Calcium: This is necessary for strong teeth and bones. You can get calcium from low fat dairy products. Calcium is also found in dark green vegetables like spinach, kale and broccoli. You can find calcium fortified tofu, fortified soy milk and in fruit juices.
Vitamin B12: This vitamin produces red blood cells and helps to prevent anemia. Vitamin B12 is found in milk, eggs and cheese. If you are Vegan, you will need a supplement.

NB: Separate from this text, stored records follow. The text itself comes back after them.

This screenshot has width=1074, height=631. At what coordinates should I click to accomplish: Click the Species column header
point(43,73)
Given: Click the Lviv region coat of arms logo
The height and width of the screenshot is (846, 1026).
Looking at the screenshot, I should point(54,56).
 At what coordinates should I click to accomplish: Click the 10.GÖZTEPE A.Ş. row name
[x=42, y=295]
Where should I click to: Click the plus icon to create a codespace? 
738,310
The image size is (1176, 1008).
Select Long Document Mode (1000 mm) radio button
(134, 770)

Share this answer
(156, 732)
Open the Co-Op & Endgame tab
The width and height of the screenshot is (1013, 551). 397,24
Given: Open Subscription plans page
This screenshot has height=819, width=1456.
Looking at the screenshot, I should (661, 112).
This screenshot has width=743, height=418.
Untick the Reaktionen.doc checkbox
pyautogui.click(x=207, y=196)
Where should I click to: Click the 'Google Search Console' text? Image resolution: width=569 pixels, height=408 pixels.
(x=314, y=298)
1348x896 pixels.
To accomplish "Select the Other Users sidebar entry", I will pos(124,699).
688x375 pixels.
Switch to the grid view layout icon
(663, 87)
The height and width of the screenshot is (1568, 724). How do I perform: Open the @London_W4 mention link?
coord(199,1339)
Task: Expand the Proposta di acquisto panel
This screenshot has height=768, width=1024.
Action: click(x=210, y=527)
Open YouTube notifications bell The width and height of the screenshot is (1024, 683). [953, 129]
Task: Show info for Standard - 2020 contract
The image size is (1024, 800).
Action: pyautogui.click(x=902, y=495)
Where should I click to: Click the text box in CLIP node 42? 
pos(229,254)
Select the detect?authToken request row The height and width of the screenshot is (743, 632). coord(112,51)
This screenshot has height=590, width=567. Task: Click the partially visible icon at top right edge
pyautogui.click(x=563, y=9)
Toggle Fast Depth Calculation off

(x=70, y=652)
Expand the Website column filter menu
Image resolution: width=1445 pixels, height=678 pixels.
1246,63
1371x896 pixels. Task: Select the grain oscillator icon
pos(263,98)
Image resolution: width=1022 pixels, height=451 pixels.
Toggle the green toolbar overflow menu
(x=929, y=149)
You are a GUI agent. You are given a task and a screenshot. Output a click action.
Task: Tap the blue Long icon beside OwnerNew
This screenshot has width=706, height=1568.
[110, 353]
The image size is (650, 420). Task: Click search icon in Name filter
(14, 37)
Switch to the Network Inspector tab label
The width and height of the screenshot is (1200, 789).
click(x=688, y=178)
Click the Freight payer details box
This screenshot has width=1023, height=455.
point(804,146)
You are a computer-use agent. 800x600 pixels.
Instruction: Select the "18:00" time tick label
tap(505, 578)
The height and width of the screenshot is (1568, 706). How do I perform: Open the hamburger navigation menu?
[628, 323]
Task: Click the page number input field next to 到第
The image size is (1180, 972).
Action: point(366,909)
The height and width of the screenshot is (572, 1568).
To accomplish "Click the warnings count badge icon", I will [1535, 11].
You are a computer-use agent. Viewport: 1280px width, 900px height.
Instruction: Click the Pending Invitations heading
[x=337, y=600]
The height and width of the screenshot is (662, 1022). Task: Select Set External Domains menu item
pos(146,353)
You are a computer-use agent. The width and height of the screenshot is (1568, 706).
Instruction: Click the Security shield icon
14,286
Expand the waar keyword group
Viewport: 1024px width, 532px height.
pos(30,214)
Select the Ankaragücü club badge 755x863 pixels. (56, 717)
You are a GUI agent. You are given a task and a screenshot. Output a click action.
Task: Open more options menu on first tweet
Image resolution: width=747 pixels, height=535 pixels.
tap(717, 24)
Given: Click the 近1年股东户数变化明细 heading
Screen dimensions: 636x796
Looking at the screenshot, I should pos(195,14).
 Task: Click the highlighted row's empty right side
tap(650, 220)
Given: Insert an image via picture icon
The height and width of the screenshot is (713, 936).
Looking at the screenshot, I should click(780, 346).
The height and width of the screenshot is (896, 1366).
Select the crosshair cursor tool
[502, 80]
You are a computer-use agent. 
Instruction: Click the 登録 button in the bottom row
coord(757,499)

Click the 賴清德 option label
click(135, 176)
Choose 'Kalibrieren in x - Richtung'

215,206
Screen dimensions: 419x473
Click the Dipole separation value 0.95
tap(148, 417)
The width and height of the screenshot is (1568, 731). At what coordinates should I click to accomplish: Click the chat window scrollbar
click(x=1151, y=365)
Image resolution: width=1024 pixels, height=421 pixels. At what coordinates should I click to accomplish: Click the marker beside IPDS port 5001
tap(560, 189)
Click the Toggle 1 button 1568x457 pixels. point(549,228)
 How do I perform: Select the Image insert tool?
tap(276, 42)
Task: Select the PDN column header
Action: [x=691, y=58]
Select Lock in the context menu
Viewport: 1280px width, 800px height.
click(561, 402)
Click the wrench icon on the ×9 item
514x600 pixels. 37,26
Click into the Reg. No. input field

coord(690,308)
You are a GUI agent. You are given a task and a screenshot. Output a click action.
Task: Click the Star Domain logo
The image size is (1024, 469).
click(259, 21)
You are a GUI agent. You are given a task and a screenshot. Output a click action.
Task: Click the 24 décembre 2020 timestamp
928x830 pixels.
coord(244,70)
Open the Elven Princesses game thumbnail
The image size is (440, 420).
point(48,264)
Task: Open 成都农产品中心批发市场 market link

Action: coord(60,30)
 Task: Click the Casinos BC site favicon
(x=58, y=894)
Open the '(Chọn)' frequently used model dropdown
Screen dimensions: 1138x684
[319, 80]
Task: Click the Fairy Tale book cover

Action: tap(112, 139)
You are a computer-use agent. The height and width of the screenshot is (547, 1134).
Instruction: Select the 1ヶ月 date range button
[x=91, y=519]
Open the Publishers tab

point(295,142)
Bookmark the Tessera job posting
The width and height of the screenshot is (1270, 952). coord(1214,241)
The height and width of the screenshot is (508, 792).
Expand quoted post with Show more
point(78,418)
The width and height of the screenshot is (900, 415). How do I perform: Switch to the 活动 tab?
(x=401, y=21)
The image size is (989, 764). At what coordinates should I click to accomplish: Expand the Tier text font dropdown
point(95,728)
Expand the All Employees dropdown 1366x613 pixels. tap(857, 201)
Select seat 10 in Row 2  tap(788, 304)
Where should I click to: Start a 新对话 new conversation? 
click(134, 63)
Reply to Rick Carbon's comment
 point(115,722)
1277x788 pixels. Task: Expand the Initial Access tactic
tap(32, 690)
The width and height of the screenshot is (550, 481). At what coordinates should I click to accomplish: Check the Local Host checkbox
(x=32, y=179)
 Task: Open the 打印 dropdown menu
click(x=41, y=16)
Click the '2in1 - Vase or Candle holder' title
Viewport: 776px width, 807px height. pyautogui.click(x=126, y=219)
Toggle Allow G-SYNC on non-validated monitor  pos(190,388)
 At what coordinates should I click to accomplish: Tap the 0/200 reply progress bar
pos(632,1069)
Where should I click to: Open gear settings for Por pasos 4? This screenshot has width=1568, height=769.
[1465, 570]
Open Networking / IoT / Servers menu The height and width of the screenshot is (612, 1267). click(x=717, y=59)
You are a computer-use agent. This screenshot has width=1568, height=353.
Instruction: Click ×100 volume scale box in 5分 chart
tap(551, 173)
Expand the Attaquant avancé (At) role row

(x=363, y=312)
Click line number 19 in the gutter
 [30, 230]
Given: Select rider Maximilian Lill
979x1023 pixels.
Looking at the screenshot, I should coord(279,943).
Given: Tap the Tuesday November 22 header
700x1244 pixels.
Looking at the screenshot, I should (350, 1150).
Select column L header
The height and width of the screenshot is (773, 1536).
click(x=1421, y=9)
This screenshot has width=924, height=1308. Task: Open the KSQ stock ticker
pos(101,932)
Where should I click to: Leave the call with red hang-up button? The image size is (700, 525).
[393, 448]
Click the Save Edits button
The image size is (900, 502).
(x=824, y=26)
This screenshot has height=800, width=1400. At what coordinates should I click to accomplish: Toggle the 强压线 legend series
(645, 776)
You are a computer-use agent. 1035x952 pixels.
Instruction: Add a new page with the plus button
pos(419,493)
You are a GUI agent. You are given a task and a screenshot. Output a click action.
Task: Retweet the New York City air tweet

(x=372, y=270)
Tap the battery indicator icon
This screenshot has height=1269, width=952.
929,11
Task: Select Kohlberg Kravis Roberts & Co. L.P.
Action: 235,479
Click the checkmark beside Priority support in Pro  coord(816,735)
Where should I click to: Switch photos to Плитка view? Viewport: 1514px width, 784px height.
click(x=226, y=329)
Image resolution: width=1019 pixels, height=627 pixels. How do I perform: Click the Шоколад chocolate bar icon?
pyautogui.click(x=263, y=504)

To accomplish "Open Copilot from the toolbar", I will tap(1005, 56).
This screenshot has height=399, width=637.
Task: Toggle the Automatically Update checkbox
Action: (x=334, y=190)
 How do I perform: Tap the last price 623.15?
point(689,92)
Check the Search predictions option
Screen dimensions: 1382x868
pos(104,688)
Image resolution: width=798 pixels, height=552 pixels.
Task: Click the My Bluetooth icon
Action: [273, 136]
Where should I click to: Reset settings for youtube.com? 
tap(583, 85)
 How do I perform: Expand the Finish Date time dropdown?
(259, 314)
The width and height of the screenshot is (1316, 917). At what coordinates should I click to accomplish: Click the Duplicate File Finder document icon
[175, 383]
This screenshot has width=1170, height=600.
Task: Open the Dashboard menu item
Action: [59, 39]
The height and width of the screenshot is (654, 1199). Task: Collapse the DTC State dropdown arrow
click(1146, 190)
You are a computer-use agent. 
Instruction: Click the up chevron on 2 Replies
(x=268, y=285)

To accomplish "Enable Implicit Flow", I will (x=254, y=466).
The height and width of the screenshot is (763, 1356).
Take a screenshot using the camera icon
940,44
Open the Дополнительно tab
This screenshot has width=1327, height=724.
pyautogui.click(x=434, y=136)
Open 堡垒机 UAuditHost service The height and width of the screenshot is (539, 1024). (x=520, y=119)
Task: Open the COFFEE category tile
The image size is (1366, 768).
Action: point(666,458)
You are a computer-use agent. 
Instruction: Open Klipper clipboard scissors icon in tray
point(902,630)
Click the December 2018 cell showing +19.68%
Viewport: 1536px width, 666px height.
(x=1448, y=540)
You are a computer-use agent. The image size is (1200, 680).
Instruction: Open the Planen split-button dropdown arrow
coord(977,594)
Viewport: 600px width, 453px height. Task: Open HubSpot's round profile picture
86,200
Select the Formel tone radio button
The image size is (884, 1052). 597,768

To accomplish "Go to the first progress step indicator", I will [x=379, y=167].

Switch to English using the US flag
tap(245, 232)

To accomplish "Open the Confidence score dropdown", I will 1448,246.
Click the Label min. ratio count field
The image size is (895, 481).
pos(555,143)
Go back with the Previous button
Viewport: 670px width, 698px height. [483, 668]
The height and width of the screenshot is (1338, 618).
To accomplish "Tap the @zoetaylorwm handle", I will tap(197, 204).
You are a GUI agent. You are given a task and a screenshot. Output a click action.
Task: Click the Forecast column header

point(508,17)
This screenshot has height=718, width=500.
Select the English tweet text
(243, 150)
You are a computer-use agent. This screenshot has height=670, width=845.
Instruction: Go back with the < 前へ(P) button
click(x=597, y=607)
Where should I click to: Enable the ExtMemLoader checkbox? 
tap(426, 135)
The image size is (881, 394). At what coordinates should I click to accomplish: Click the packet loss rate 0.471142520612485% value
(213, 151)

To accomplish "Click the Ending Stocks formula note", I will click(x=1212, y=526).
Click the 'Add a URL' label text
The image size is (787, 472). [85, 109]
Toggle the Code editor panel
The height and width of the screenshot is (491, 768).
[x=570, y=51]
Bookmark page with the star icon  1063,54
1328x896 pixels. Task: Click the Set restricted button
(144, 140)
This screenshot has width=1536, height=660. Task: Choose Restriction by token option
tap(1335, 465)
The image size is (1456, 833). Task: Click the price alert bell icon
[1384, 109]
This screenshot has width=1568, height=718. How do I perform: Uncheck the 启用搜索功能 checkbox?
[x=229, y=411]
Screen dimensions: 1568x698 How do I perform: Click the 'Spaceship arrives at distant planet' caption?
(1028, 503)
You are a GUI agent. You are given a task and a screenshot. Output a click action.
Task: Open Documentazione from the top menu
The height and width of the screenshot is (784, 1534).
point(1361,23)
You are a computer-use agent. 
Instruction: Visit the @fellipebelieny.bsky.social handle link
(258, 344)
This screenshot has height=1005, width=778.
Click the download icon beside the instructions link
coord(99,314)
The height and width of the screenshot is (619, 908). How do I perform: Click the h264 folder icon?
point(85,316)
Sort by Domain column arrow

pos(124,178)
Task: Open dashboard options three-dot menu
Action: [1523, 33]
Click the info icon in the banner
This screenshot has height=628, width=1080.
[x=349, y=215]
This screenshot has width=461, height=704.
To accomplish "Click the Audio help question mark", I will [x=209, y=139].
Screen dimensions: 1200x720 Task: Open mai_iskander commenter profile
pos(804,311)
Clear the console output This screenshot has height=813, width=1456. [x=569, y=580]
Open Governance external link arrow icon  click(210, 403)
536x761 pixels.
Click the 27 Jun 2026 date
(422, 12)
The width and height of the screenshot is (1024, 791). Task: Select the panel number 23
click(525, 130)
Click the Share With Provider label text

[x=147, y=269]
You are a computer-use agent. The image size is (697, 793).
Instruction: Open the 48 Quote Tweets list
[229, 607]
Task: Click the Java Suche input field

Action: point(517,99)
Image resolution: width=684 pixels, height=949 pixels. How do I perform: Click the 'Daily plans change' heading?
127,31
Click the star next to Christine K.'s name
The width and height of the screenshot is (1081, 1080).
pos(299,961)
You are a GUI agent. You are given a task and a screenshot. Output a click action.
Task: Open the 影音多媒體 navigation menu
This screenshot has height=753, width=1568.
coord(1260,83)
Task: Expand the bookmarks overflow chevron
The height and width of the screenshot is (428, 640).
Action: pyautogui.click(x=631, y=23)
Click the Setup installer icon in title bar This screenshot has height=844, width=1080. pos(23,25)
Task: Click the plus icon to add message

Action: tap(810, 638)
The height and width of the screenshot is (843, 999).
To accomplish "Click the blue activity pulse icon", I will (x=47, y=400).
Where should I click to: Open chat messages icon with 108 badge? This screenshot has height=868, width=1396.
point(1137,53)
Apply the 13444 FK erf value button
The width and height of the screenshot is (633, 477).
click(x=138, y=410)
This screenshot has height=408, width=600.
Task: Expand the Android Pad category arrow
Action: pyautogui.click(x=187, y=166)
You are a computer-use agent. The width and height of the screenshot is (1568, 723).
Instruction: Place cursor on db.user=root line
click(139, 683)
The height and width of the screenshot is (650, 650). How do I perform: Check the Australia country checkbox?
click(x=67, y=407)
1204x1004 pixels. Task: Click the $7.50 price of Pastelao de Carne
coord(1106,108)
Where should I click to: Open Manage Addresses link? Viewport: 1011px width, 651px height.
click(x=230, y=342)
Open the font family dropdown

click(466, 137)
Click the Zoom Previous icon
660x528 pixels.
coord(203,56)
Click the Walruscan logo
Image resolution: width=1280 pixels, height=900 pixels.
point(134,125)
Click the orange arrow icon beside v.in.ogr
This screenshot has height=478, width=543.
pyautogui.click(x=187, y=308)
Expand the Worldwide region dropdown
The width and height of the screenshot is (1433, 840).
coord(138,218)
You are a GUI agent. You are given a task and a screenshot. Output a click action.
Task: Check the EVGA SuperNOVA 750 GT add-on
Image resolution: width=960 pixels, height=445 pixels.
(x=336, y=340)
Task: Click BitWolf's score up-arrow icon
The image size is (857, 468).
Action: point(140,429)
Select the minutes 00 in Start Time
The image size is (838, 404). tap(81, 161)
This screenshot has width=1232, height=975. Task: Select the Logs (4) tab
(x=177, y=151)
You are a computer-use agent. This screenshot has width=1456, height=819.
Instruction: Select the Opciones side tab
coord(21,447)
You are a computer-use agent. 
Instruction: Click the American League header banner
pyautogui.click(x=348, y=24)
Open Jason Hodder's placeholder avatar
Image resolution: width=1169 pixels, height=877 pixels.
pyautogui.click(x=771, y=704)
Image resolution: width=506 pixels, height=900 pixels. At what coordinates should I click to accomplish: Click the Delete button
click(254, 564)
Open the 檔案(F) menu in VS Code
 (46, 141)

Iron: This mineral is useful in the development of red blood cells. Some terrific sources of iron are found in beans, peas, lentils, cereal, whole grain, dark green leafy vegetables, dried fruit. It is necessary to assist the absorption of non animal sources of iron by combining these foods with food containing vitamin C. Good examples of foods with vitamin C are strawberries, citrus fruit, tomatoes, and cabbage. These must be eaten together with the high sources of iron.
Zinc: This mineral is an essential component of many enzymes and plays a role in cell division and in the formation of proteins. You can get zinc by eating whole grains, soy, nuts, and wheat germ.
In addition to being certain you are not deficient in any of the above mentioned nutrients, you also have to pay attention to the amounts of different foods you intake. For example, you should eat eggs and sweets weekly. You should eat nuts and seeds, egg whites, soy and dairy, and plant oils daily. Finally, you should eat fruits and vegetables, whole grains, legumes and beans with every meal. If you follow these guidelines, you should be a very healthy vegetarian.